The perfect timing…the wrong reasons…loneliness, mania, feeling unwanted, a sense of relief as I felt the sharp knife on my skin, the pain was finally leaving the body.
In a sense we all feel we are special, different from other people as our perceptions grow deeper, in a way, to see the different colors of life that no one else bothers to see. But what happens when the people you love and trust the most are in a way tired of you? Let’s explore my findings shall we?
It is important to share some background carefully otherwise I might fall into a deeper state of depression.
I was born on July 31st 1982, in the beautiful city of Tegucigalpa, Honduras. Apparently I was not ready to see the light, and the doctors had to pulled me out of my comfortable zone. There I was, in my mother’s arms, we both have gone through so much even before I was born. Did I felt my father’s fist when he beat my mother while pregnant? not sure, but I had to live with his violent nature for 7 years.

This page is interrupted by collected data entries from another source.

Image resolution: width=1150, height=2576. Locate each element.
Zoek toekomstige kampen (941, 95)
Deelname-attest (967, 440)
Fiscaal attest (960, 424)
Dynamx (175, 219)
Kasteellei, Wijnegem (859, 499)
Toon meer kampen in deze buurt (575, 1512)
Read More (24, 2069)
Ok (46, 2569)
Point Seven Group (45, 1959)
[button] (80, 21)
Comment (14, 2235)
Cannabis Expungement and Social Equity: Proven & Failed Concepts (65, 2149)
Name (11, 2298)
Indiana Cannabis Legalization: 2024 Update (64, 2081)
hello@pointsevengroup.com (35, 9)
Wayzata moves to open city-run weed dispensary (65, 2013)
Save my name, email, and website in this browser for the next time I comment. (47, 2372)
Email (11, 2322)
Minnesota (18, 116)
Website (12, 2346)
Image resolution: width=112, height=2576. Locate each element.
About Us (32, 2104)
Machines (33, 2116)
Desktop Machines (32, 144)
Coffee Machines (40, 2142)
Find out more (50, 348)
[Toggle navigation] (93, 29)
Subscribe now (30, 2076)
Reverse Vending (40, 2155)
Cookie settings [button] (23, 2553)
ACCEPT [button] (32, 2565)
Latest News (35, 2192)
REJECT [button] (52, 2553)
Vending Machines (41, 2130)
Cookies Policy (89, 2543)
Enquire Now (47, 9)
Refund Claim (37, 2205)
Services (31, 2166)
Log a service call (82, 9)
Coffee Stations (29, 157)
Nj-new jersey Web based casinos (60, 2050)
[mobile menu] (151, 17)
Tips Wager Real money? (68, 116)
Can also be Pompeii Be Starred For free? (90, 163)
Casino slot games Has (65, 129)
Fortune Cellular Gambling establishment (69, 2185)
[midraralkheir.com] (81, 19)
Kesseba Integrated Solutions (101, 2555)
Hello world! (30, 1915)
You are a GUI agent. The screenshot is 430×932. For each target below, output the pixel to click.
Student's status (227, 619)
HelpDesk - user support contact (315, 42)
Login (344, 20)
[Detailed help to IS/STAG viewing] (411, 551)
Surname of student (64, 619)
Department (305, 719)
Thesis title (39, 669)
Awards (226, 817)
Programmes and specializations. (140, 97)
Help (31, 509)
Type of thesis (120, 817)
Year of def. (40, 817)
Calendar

We lived in my grandmother’s house, those early memories of my childhood are not pleasant. My only escape was music and books. I could go this place where the pain was no longer there, where the memory of seeing my Dad naked raping my mother while she screamed in agony was a thing of the past. I became withdrawn, shy, reclusive, lonely. Little I knew things would turn for the worse when I was sexually molested before I started school. And still I knew I was a dreamer, and those sweet melodies would play in my head to ease any sense of guilt, or depression.
Should I pull the knife and have the guts to ended it all? I have so much to say, but who wants to read these endless miserable thoughts?